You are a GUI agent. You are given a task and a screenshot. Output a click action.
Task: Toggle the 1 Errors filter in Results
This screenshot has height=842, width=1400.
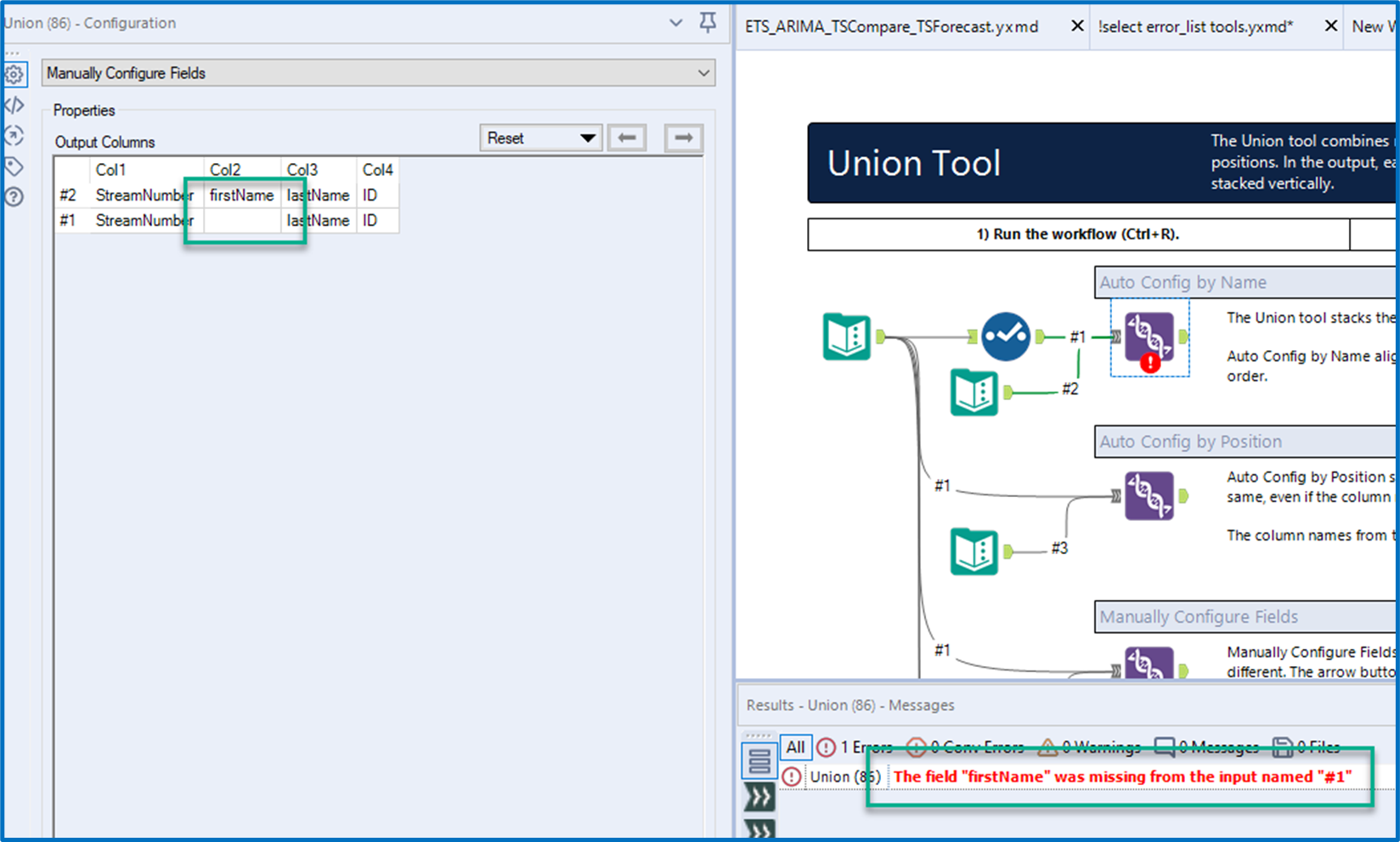pos(855,748)
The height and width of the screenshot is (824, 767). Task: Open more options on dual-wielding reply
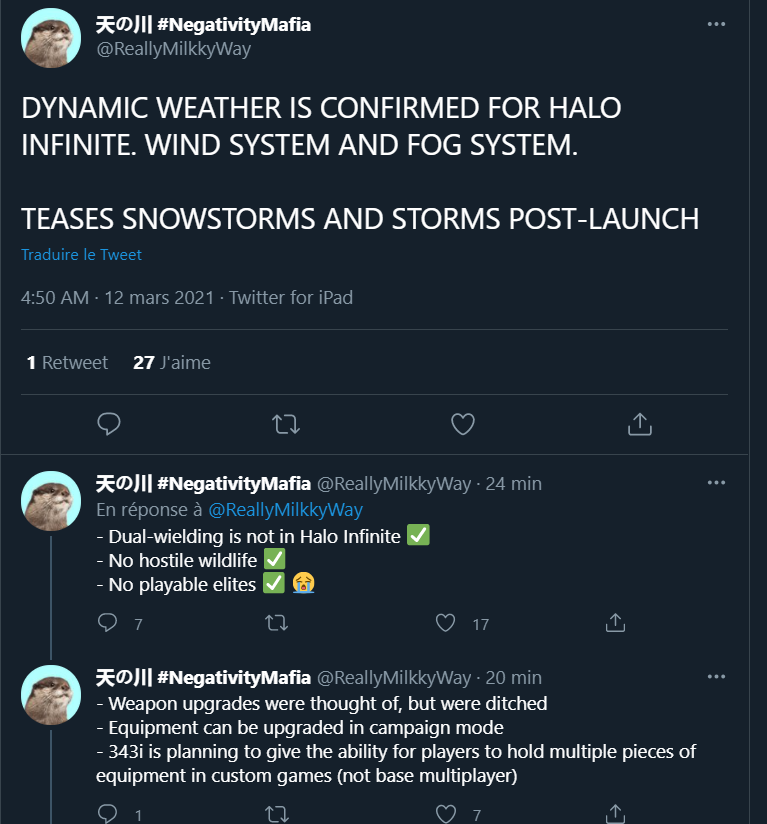pyautogui.click(x=716, y=482)
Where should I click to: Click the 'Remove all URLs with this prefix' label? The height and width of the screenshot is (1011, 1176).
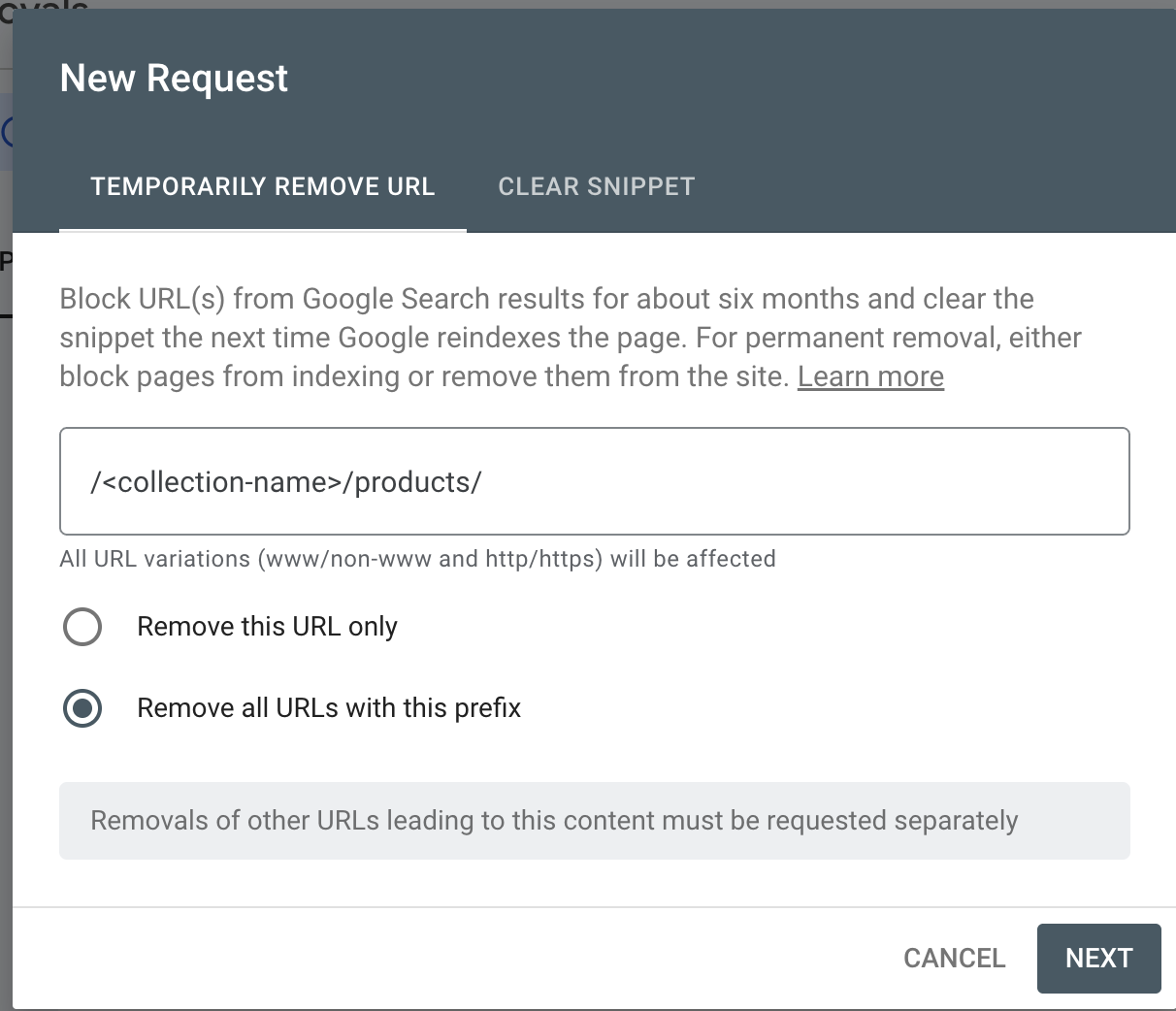(329, 708)
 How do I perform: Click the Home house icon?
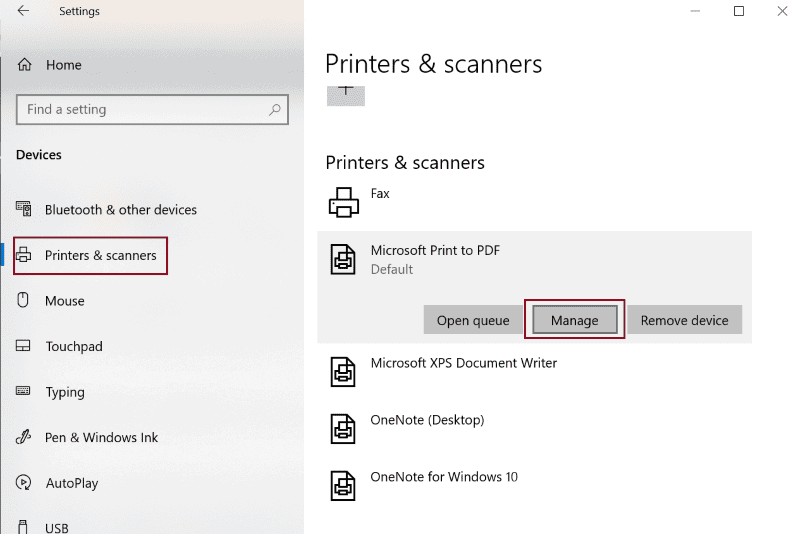[x=24, y=65]
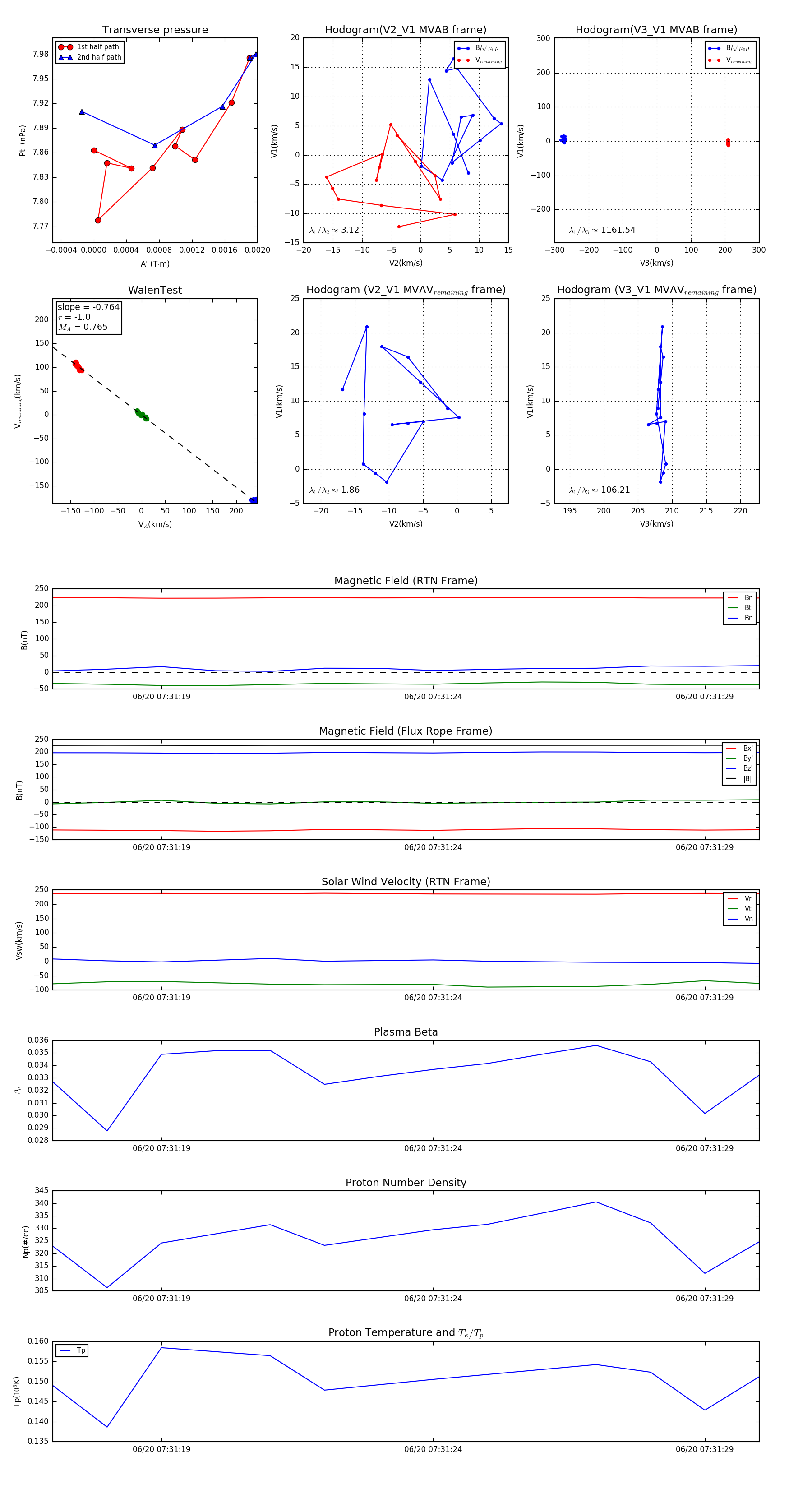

### What you have to do:
Give every line above again exactly, with no pictures.

### Response below:
You are a GUI agent. You are given a task and a screenshot. Output a click action.
Task: Toggle the 1 Errors filter in Results
This screenshot has height=842, width=1400.
pos(855,748)
The height and width of the screenshot is (824, 767). Task: Open more options on dual-wielding reply
pyautogui.click(x=716, y=482)
Where should I click to: Click the 'Remove all URLs with this prefix' label? The height and width of the screenshot is (1011, 1176).
(329, 708)
 How do I perform: Click the Home house icon?
[x=24, y=65]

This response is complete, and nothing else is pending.